DOCUMENT EXTRACT:
"""
The Secret Is To Know When To Start

Location for my first experiment with 2 voice track production on Audacity
Hyperfocus has been called the ADHD “Superpower,” and lately, much has been made of that.
As someone who has ADHD, and who managed to get along without the aid of medication for 55 years, my perspective is that hyperfocus has its drawbacks.
The only way I ever got things accomplished, before getting treatment, was to just stay at them for a solid block of hours, often foregoing sleep and food for unhealthy periods of time. Hyperfocus was my coping method. Since my “executive functioning” was pretty messed up, because my “working memory” was really bad (trust me, I am very, very, forgetful), I found that if I just stayed in roughly the same place and did just one thing at a time, I could get it done. If I left that one place, I would forget what I had been doing, where I put my stuff, what needed to be done next… essentially, I would have to start over.
Over a period of decades, I developed the habit of avoiding any task until I knew that I could work at it uninterrupted for a really long time. Procrastination wasn’t just avoidance of the task – I was unwilling to waste time and try to do something inefficiently.
In the long run, what that really meant was that I didn’t get much done. Life is complicated. Sometimes, you have to ask people questions, and then wait for them to get back to you. Sometimes, computer programs break down. Sometimes, learning a new process, or a new program, takes a lot of time. Sometimes, people rely on you to come and help them out at particular times, especially when you have a family, and it just doesn’t work to devote blocks of time to your own projects.
So, those projects didn’t even get started.
"""
RECORDS PROVIDED:
"""
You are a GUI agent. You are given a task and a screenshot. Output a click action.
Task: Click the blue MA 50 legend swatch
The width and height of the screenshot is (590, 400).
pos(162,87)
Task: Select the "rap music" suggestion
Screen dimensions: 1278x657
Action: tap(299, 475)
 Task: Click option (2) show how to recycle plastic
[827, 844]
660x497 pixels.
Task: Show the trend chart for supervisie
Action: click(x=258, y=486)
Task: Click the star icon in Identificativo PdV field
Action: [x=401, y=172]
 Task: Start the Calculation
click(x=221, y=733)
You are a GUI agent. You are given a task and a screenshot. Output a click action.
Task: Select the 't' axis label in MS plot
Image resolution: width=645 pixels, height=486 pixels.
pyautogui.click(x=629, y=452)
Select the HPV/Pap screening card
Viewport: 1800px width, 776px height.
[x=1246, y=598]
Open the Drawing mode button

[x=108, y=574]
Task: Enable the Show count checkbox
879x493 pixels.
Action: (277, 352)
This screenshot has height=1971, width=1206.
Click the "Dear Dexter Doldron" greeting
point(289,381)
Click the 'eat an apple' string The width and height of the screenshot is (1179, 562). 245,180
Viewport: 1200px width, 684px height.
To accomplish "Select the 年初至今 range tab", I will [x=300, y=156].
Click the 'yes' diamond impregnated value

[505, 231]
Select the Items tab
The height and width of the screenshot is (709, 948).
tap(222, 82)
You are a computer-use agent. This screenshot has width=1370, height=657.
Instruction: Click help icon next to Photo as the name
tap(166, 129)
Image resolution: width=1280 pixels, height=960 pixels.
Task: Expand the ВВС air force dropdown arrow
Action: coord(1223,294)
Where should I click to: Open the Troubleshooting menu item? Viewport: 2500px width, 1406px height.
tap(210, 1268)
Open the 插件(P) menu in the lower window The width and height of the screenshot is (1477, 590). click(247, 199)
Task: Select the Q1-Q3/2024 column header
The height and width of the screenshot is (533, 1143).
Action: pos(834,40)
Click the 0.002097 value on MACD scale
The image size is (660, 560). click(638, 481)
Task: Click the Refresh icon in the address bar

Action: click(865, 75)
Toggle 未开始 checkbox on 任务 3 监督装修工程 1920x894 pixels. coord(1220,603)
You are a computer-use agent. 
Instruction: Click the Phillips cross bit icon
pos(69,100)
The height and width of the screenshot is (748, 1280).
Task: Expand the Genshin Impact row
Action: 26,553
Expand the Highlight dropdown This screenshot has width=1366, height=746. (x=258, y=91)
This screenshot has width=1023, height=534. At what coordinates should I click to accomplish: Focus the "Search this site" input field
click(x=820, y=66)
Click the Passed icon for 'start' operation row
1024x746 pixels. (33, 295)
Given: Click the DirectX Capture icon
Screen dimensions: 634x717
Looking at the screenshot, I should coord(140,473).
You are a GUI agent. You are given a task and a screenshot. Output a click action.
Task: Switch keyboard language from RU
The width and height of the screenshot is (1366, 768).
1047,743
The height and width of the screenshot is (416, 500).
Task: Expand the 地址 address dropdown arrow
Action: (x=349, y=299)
"""
ACTIVITY A: In the piece on ADHD hyperfocus, for how many years did the writer manage without medication?
ACTIVITY B: Go on with the piece on ADHD hyperfocus from where it stops.
The data has no connection to the hyperfocus piece.

OUTPUT A: 55 years.

OUTPUT B:
Even after I started treatment for my ADHD, my old habits stayed with me. I didn’t want to commit to something until I knew that I could finish it. Then, I started to accomplish more, and I over-committed… but that’s another story.
Now, though, I’m starting to adapt. My meds do allow me to keep focus. I can record my progress on a project, put it aside, and come back to it.
The secret is to know when to start. And the best time to start is right away.
Now, I’m starting a lot of things. I am learning to do a lot of things. I’m starting on an e-book series about life with late-addressed ADHD. I’m learning to produce my own music. Together with local chef Crystal Fossheim, hired as an Educational Assistant, I’m developing a new way of doing a Culinary Arts and Enterprise program in a rural high school.
The projects that I do won’t be perfect when I’ve started. But it will be a lot more than what I’ve done up until now.
My latest effort, an experimental audio and video project in which I just harmonize with myself to the spiritual “Let My People Go,” is now on YouTube.
It may take me a decade, but – if I’m allowed to stick around long enough – it will get done, and when I’m done, it’s gonna be good.